Set over the course of a couple of days in the dead of winter, Cassandra grieves the unexpected death of her mother (Toronto theatre treasure Maev Beaty), as she tries to write the eulogy. It’s made even more difficult for her because her last interaction with her mother was a nasty fight, and their relationship was always tense: Cassandra both worshiped her mother and was frustrated by her because she was unable to see her own worth and meet her own potential.
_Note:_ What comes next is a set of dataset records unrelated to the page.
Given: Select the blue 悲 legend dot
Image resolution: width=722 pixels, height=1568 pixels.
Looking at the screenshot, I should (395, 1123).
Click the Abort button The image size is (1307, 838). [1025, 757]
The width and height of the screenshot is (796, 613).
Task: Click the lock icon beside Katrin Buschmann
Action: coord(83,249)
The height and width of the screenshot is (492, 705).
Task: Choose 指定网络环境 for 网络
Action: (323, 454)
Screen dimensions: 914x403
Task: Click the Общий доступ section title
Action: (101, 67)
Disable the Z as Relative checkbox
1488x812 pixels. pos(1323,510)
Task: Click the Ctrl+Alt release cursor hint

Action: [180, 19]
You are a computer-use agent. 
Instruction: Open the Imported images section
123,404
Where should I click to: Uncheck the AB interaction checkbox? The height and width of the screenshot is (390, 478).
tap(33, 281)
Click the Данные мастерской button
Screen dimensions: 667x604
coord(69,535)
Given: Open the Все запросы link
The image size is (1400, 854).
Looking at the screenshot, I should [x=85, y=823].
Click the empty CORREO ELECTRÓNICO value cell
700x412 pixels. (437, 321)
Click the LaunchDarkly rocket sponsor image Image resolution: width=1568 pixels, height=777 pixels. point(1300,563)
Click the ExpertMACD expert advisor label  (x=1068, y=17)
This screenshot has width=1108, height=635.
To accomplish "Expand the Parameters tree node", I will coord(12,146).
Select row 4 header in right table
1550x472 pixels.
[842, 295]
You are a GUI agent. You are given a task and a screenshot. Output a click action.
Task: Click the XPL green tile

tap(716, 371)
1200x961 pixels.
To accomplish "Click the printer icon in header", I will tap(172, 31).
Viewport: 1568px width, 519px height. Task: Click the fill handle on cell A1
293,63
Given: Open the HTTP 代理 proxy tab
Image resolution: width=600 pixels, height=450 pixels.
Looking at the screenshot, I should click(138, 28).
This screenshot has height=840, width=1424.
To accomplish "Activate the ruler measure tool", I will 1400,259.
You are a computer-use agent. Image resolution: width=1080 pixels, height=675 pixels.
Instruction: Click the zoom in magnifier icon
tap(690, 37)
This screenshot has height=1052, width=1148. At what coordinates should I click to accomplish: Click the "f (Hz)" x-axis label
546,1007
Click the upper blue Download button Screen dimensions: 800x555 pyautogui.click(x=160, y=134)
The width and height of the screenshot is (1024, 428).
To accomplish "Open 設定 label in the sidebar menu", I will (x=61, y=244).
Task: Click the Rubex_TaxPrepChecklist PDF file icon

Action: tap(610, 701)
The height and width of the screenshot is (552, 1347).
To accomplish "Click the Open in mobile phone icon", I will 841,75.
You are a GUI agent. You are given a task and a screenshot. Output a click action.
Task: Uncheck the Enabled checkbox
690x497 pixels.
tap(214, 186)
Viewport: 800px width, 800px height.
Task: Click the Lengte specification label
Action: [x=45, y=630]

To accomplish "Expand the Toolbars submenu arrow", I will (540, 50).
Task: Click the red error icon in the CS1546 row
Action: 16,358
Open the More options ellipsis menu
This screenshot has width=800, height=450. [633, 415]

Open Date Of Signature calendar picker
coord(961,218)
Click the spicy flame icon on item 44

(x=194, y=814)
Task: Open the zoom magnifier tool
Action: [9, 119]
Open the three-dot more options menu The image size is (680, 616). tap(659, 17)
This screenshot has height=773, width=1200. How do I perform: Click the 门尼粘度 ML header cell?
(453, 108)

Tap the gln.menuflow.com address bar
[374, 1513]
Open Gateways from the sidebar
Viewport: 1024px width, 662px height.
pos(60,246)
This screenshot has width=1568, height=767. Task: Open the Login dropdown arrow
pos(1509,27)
As Cassandra grieves, she also goes through an existential feminist crisis, realising that so many of her choices have been a reaction to or rebellion against her mother; it goes so deep she doesn’t even know where the rebellion ends and she begins. – AH
Further reading: Our interview with Rozema, Nostbakken, and Sadava appears in our ebook The 2019 Canadian Cinema Yearbook, which you can pre-order here.
Further listening: We discussed the film in depth on our podcast with special guest Laura Anne Harris here.
Where to watch: Mouthpiece will be available on VOD in Canada on September 3, and in the US on November 11.
Honourable mention: Transit
Since Christian Petzold’s Transit was released in 2018 in Canada, it was on our Best Films of 2018 list.